# Work item
Exactly as they stand, set down all of the records again.

# Stored data
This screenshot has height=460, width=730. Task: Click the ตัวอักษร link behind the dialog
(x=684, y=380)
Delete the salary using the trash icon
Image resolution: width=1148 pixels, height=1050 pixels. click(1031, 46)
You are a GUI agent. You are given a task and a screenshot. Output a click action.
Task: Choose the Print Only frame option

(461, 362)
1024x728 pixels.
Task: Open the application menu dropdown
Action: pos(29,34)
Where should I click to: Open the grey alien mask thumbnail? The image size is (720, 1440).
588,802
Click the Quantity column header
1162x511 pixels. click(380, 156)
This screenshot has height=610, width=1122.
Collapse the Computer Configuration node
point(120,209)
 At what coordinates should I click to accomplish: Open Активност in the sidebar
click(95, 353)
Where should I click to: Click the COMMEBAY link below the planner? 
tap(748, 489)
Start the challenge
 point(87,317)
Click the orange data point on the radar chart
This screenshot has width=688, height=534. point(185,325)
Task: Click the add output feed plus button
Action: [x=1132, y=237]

# Result below
This screenshot has height=460, width=730. Task: Click the ตัวอักษร link behind the dialog
(x=684, y=380)
Delete the salary using the trash icon
Image resolution: width=1148 pixels, height=1050 pixels. click(1031, 46)
You are a GUI agent. You are given a task and a screenshot. Output a click action.
Task: Choose the Print Only frame option

(461, 362)
1024x728 pixels.
Task: Open the application menu dropdown
Action: pos(29,34)
Where should I click to: Open the grey alien mask thumbnail? The image size is (720, 1440).
588,802
Click the Quantity column header
1162x511 pixels. click(380, 156)
This screenshot has height=610, width=1122.
Collapse the Computer Configuration node
point(120,209)
 At what coordinates should I click to accomplish: Open Активност in the sidebar
click(95, 353)
Where should I click to: Click the COMMEBAY link below the planner? 
tap(748, 489)
Start the challenge
 point(87,317)
Click the orange data point on the radar chart
This screenshot has width=688, height=534. point(185,325)
Task: Click the add output feed plus button
Action: [x=1132, y=237]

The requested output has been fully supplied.